Monday, December 17, 2007

Indexing in SQLSERVER

Indexes in Sql Server

A database index is similar to an index in a book – it is comprised of a lookup value, and a number identifier that corresponds to the row number in a table. In SQL Server, there are two kinds of indexes – clustered and non-clustered. Clustered Indexes require that the data in the table is physically sorted in the order of the index. Because the data in a table can be physically sorted only one way, there can be at most only one clustered index per table. Non clustered index do not require that data be physically sorted, so there can be more that one non-clustered index per table. In fact SQL Server allows up to 249 non-clustered indexes per table. Because data is not physically sorted, range searches using a non clustered index are not very efficient.

The command for creating an index in T-SQL is

CREATE [ UNIQUE ] [ CLUSTERED | NONCLUSTERED ] INDEX index_name ON { table | view } ( column [ ASC | DESC ] [ ,...n ] ) [ WITH <> [ ,...n] ] [ ON filegroup ] <> :: = { PAD_INDEX | FILLFACTOR = fillfactor | IGNORE_DUP_KEY | DROP_EXISTING | STATISTICS_NORECOMPUTE | SORT_IN_TEMPDB }

Relational databases like SQL Server use indexes to find data quickly when a query is processed. Creating and removing indexes from a database schema will rarely result in changes to an application's code; indexes operate 'behind the scenes' in support of the database engine. However, creating the proper index can drastically increase the performance of an application.

#### [WHAT THIS EXERCISE ASKS]
**A)** Reproduce word for word the passage of the SQL Server indexing post that begins at the words "Indexes in Sql" and ends after "not very efficient.".
**B)** Extend the post on SQL Server indexes, picking up right after its last sentence.
The lines that come next are separate material, unrelated to the post on SQL Server indexes.

#### [DATA BLOCK]
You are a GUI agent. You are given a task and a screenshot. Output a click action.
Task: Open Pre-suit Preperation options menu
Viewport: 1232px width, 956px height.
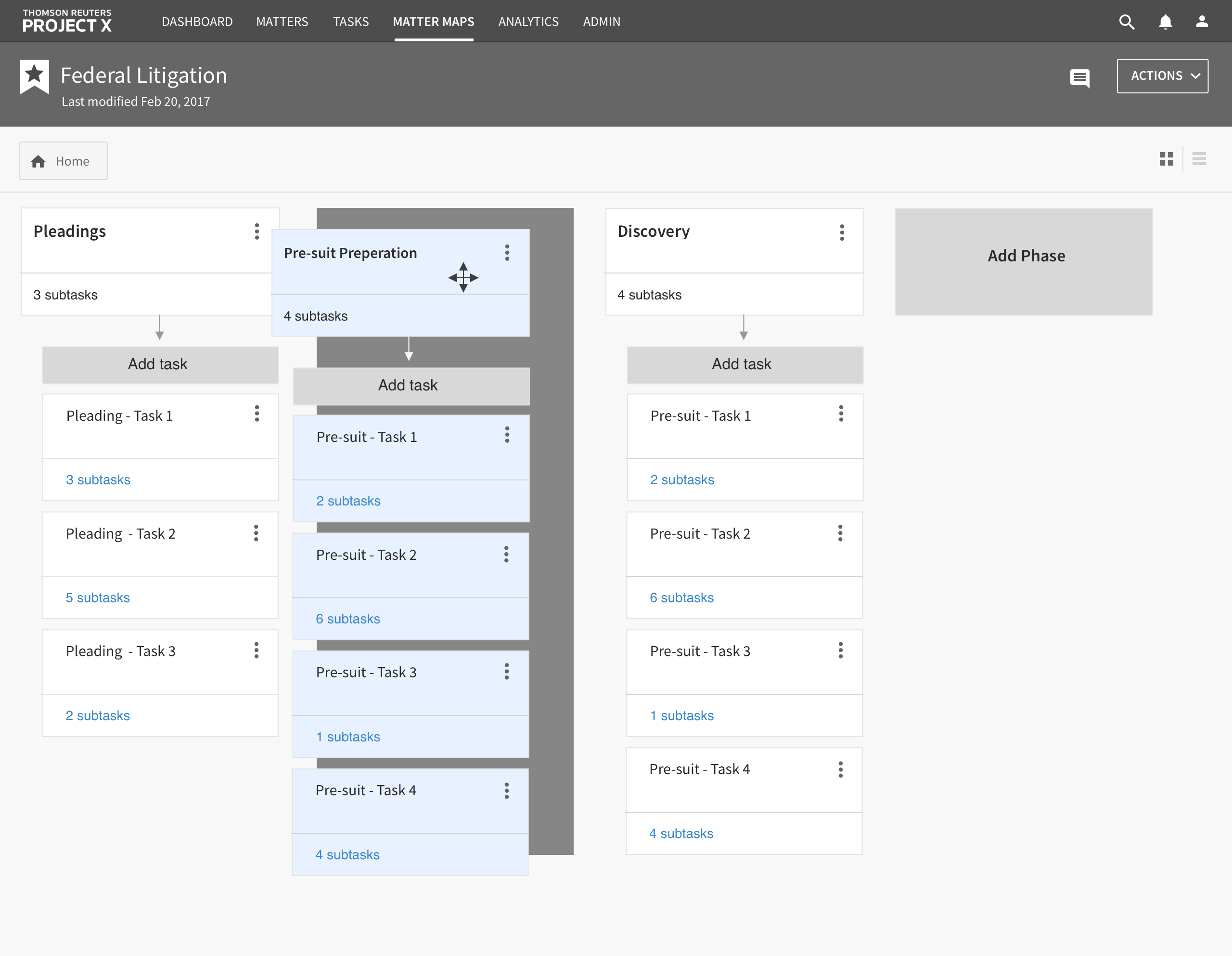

#### [RESPONSES IN ORDER]
**A)**
Indexes in Sql Server

A database index is similar to an index in a book – it is comprised of a lookup value, and a number identifier that corresponds to the row number in a table. In SQL Server, there are two kinds of indexes – clustered and non-clustered. Clustered Indexes require that the data in the table is physically sorted in the order of the index. Because the data in a table can be physically sorted only one way, there can be at most only one clustered index per table. Non clustered index do not require that data be physically sorted, so there can be more that one non-clustered index per table. In fact SQL Server allows up to 249 non-clustered indexes per table. Because data is not physically sorted, range searches using a non clustered index are not very efficient.

**B)**
We can create the same index using the following SQL. The command specifies the name of the index (IDX_UnitPrice), the table name (Products), and the column to index (UnitPrice).

 CREATE INDEX [IDX_UnitPrice] ON Products (UnitPrice)

To verify that the index is created, use the following stored procedure to see a list of all indexes on the Products table:

 EXEC sp_helpindex Customers 

How It Works

The database takes the columns specified in a CREATE INDEX command and sorts the values into a special data structure known as a B-tree. A B-tree structure supports fast searches with a minimum amount of disk reads, allowing the database engine to quickly find the starting and stopping points for the query we are using.

Conceptually, we may think of an index as shown in the diagram below. On the left, each index entry contains the index key (UnitPrice). Each entry also includes a reference (which points) to the table rows which share that particular value and from which we can retrieve the required information.

Much like the index in the back of a book helps us to find keywords quickly, so the database is able to quickly narrow the number of records it must examine to a minimum by using the sorted list of UnitPrice values stored in the index. We have avoided a table scan to fetch the query results. Given this sketch of how indexes work, lets examine some of the scenarios where indexes offer a benefit.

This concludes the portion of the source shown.